• Exercise instructions
Scan the entries for the word "with". Every line that has it should be copied.

[Collected data entries]
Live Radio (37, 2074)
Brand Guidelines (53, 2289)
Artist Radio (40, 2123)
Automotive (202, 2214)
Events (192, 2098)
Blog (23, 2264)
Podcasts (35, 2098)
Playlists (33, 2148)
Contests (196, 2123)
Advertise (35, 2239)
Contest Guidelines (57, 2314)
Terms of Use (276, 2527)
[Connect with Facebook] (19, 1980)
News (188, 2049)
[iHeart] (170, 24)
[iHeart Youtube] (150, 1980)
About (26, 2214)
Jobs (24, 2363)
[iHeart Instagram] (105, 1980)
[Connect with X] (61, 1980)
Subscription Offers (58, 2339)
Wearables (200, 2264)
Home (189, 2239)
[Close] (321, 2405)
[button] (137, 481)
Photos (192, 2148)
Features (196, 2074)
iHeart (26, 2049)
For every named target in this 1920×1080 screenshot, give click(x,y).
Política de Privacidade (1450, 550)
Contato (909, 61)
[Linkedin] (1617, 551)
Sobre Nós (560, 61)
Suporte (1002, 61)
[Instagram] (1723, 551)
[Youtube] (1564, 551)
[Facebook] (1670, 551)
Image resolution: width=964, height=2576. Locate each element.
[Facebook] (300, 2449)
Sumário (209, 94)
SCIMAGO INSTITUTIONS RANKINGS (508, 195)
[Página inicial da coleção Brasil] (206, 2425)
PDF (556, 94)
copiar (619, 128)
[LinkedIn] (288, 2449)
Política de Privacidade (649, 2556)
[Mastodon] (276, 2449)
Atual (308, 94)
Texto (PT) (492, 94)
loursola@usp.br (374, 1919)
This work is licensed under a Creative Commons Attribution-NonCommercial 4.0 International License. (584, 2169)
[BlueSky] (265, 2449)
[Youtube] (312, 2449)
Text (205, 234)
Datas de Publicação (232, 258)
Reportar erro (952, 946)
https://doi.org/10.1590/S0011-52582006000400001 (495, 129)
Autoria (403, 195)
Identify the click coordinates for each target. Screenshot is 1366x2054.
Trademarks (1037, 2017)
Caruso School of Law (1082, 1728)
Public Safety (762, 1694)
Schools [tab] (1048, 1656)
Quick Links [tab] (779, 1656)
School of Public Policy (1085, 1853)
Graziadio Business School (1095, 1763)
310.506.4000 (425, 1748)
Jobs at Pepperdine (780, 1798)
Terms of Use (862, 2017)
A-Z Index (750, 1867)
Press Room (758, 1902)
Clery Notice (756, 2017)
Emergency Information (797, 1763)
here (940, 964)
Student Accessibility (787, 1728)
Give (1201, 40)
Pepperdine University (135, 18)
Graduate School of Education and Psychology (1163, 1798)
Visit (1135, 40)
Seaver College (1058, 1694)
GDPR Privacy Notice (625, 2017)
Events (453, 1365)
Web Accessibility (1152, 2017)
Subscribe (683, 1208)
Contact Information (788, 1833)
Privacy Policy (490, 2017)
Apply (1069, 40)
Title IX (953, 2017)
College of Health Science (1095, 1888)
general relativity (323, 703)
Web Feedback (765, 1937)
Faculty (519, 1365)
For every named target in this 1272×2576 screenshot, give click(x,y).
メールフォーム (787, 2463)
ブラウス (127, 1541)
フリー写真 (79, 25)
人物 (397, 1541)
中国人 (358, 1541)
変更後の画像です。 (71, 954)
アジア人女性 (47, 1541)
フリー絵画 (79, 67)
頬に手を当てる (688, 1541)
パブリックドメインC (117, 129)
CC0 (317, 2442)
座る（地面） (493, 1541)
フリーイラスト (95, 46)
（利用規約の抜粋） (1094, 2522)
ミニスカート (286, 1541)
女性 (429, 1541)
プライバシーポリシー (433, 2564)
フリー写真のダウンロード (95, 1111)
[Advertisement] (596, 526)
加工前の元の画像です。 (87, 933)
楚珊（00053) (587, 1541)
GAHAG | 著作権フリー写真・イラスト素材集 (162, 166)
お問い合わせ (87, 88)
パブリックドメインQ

• The completed task
[Connect with Facebook] (19, 1980)
[Connect with X] (61, 1980)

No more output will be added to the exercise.